Consigne
Réécrivez le passage qui commence à la ligne contenant « Given: Click the » et se termine à la ligne contenant « The width and », en remplaçant « line » par « paragraph » sans rien modifier d'autre.

Matériel fourni
= = = = = = =

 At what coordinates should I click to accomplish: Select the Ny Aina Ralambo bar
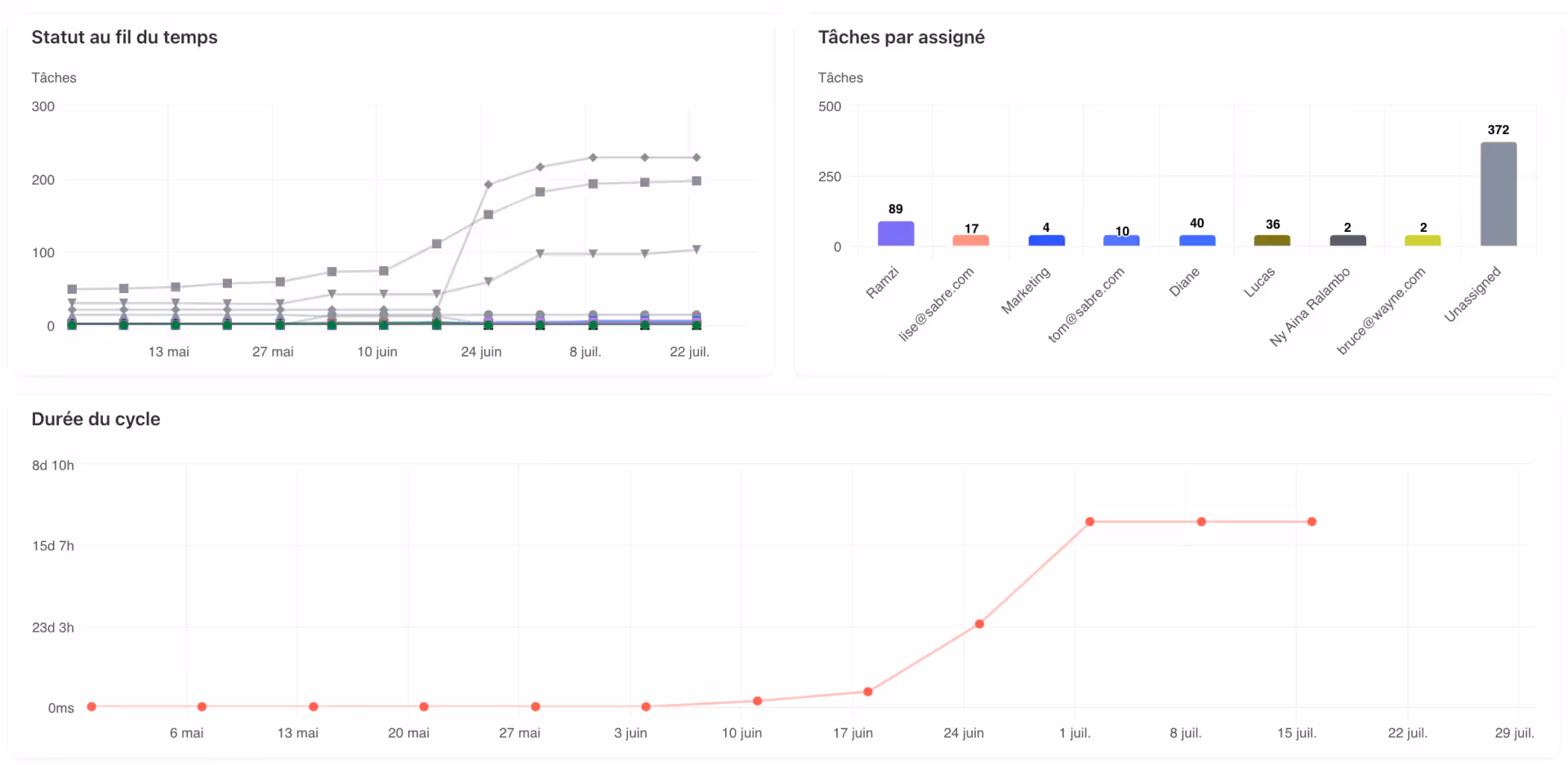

= = = = = = =

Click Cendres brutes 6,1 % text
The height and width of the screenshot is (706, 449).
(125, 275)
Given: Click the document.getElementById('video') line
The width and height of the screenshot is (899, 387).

= = = = = = =

Réponse
Given: Click the document.getElementById('video') paragraph
The width and height of the screenshot is (899, 387).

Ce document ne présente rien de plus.